Racine Journal Times
It’s not yet a done deal, but the City of Milwaukee took a major step forward toward hosting the 2024 Republican National Convention recently when it gained the endorsement of the GOP site selection panel.
RNC Senior Advisor Richard Walters said the selection committee’s vote was “a testament to the forthright and professional behavior embraced by Milwaukee’s city leaders throughout the process.”
That came in part because the pursuit of the convention was a bipartisan one with both Republicans and Democrats laying out the welcome mat for the event. That was reflected again in the round of applause it got from local officials immediately after the vote was announced.
“Today’s news is great for our region, especially as workers and businesses continue to recover from the devastating economic impacts of the pandemic. We are ready to show the world what Milwaukee has to offer,” said Milwaukee County Executive David Crowley.
His comments were echoed by Milwaukee Mayor Cavalier Johnson who said, “I want Milwaukee to hold a prominent position as a convention city. This is about future conventions and future business, trade shows, major membership organizations, sports and entertainment activities happening right here in the city of Milwaukee.”
It’s a second chance for the city which had planned to host the 2020 Democratic National Convention until it was upended by the coronavirus that left it as a “virtual” convention. Still, that experience allowed city and state leaders to push the city as a “turnkey” site for the GOP convention since it had just gone through the massive planning needed to host such an event.
It didn’t hurt, either, that Nashville, the other top contender for the GOP nod, balked down the stretch when there was local opposition to hosting and backers withdrew a proposed agreement about how to host the event. Still a final decision has not been made, but that is expected to come from the full Republican National Committee when it meets this month.
Make no mistake, the economic impact is likely to be immense and long-lasting. The Republican host committee plans on raising $65 million for the event and it is projected to bring 50,000 convention attendees and visitors to the area in July and August. The economic impact on southeastern Wisconsin has been estimated at $200 million.

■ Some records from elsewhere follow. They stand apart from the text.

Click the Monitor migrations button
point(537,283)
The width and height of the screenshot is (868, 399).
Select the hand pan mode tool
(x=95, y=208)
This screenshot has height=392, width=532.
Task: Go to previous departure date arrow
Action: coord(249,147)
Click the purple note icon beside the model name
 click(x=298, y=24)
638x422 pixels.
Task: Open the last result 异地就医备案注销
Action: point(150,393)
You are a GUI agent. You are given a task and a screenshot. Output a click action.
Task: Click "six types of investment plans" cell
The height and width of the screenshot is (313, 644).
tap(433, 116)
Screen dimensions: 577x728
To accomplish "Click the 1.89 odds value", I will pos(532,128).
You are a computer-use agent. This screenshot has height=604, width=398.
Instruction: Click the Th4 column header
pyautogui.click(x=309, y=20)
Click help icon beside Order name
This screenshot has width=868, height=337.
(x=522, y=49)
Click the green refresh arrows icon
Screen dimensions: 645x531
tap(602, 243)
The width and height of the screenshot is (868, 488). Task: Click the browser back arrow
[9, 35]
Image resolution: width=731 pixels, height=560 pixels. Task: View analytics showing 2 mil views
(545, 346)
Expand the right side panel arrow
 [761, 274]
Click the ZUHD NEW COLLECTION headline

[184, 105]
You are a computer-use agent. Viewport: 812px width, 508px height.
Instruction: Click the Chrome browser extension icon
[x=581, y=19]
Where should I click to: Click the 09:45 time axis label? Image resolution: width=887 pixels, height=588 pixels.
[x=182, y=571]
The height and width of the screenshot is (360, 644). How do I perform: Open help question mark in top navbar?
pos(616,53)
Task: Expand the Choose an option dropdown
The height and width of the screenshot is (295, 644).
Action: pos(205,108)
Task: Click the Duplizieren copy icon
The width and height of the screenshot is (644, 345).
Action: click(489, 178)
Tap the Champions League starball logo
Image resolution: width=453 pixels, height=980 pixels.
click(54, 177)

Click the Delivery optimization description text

Beyond that, it will also give the city a chance to prove its bona fides as a convention host and showcase the Fiserv Forum and the Wisconsin Center, which is currently undergoing an expansion, and which are expected to be main venues for the gathering.
Yes, there will be concerns about security and—as most political conventions do—there will likely be some protests. We hope proper safeguards are in place. And, yes, there are political naysayers, in this political battleground state, who would rather not see Republicans gathering here and, perhaps, boosting their chances in the fall elections.
But it’s also a chance to showcase all the charms of Wisconsin and Milwaukee as a sparkling gem on the Great Lakes, to demonstrate our generous hospitality and put out a welcome mat for all visitors for years to come. That will endure long after the convention has come and gone.